The median age was 35.6 years. 22.6% of residents were under the age of 18 and 13.9% were 65 years of age or older. For every 100 females there were 100.6 males, and for every 100 females age 18 and over there were 98.8 males.

0.0% of residents lived in urban areas, while 100.0% lived in rural areas.

Of Ocilla's households, 41.0% had children under the age of 18 living in them. Of all households, 29.2% were married-couple households, 20.4% were households with a male householder and no spouse or partner present, and 44.9% were households with a female householder and no spouse or partner present. About 30.5% of all households were made up of individuals, and 11.9% had someone living alone who was 65 years of age or older.

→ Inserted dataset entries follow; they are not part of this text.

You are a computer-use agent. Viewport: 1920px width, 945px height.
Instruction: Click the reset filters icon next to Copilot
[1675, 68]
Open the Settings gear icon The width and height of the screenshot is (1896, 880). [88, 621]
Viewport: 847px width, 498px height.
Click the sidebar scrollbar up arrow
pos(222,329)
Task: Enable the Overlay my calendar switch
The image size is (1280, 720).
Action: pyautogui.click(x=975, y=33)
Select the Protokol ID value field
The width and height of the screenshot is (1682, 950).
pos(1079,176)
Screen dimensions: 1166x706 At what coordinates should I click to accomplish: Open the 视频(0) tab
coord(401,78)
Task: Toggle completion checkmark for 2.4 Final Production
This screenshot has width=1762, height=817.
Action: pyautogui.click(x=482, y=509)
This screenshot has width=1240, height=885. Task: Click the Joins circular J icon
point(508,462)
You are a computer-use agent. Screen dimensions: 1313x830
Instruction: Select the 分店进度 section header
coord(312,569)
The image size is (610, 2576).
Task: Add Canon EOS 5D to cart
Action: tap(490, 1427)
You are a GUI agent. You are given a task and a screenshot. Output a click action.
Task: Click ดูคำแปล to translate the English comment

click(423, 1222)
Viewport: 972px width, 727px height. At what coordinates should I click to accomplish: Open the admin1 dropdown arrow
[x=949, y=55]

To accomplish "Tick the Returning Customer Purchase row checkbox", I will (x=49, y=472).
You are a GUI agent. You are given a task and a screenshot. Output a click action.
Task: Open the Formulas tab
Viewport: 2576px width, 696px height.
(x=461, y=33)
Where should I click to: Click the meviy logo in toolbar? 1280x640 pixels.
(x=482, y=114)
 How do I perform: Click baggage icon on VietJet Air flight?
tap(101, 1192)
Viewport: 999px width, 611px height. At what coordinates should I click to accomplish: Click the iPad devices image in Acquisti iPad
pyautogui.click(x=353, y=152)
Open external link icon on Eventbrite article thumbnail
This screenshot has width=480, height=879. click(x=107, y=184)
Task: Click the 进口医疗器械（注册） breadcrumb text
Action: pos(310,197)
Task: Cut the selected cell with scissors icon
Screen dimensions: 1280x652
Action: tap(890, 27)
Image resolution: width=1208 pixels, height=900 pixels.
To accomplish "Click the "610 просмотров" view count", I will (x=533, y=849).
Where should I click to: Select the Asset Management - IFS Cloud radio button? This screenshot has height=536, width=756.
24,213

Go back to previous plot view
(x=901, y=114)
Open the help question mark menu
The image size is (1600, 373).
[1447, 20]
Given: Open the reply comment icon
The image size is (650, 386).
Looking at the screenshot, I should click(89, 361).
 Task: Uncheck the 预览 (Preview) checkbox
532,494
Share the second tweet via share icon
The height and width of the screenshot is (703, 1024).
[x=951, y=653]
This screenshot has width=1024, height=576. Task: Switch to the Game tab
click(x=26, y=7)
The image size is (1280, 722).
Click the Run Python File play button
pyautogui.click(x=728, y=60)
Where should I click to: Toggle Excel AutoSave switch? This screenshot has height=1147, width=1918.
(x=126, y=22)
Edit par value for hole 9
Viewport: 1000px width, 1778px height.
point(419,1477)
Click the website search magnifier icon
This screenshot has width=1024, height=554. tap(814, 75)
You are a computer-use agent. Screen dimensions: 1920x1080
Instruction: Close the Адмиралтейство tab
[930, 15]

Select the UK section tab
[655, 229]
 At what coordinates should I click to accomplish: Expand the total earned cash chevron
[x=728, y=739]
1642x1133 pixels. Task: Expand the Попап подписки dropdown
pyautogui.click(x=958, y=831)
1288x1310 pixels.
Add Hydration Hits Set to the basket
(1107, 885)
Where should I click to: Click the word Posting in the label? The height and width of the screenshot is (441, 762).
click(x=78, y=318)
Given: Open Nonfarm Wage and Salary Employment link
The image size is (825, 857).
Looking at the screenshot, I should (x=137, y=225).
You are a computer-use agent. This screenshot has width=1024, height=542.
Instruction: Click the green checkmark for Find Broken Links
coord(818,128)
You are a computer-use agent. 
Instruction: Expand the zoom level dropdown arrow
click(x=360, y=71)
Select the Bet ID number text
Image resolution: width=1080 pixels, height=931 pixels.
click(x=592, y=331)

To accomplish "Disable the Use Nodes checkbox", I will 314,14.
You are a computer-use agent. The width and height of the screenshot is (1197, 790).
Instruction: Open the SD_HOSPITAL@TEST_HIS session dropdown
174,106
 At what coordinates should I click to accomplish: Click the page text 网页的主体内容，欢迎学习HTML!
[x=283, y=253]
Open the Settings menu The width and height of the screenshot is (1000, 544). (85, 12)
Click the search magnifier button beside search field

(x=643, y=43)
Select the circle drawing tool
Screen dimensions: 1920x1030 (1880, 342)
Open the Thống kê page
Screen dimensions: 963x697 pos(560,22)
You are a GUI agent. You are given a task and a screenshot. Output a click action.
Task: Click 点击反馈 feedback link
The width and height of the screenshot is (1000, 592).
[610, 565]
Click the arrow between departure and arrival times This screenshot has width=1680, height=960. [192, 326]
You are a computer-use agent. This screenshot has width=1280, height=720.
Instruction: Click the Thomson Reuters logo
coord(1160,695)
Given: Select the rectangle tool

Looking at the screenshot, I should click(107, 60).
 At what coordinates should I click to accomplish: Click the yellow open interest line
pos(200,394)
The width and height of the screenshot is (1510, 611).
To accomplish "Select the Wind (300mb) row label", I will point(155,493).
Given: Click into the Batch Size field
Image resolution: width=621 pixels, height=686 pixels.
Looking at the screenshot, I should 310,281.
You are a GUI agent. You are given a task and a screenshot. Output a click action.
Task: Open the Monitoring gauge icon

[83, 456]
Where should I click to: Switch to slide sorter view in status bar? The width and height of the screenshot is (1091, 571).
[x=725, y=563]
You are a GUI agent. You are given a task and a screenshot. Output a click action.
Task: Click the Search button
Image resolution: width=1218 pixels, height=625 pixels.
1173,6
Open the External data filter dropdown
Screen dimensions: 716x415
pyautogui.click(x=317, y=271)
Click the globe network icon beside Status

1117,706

There were 1,277 housing units, of which 13.9% were vacant. The homeowner vacancy rate was 2.4% and the rental vacancy rate was 4.8%.
==Education==
===Irwin County School District===
The Irwin County School District holds pre-school to grade twelve, and consists of one elementary school, a middle school, and a high school. The district has 123 full-time teachers and over 1,814 students.
- Irwin County Elementary School
- Irwin County Middle School
- Irwin County High School

==Notable people==

- Paulene Myers (November 9, 1913 - December 8, 1996) was an American actress. She was a pioneer among African–American actors who performed on Broadway stage and appeared on many television series throughout her long career. Myers' career spanned over six decades.
- Randy Christmas (October 14, 1920 - July 27, 1969) was the mayor of Miami, Florida from 1955 to 1957. Was born in Ocilla.
- Dennis Dove (born August 31, 1981), is a former pitcher for the St. Louis Cardinals. Dove graduated from Irwin County High School in Ocilla, Georgia in 2000.
- Justin Anderson (born April 15, 1988) is an American football guard who is currently a free agent. He was selected in the seventh round, 208th overall, by the Indianapolis Colts in the 2012 NFL draft.
- Tyler Harper, Georgia State Senator, from Ocilla.
- Newt Hudson, Georgia state legislator, was born in Ocilla.
- Dave Prater, of the soul duo Sam & Dave, was born in Ocilla in 1937 and grew up singing gospel in the church choir.
- Dr. Robert Andrew Hingson, humanitarian and promoter of the Jet Injector which made mass immunization economical, lived in Ocilla from 1984 to his death in 1996.
- Jack Smith, American football player
- Rodney K. Miller, television host for Small Town Big Deal
- Walt H. Sumner, outfielder and defensive back for Florida State University
- Tara Grinstead, former Irwin County High School teacher who mysteriously disappeared.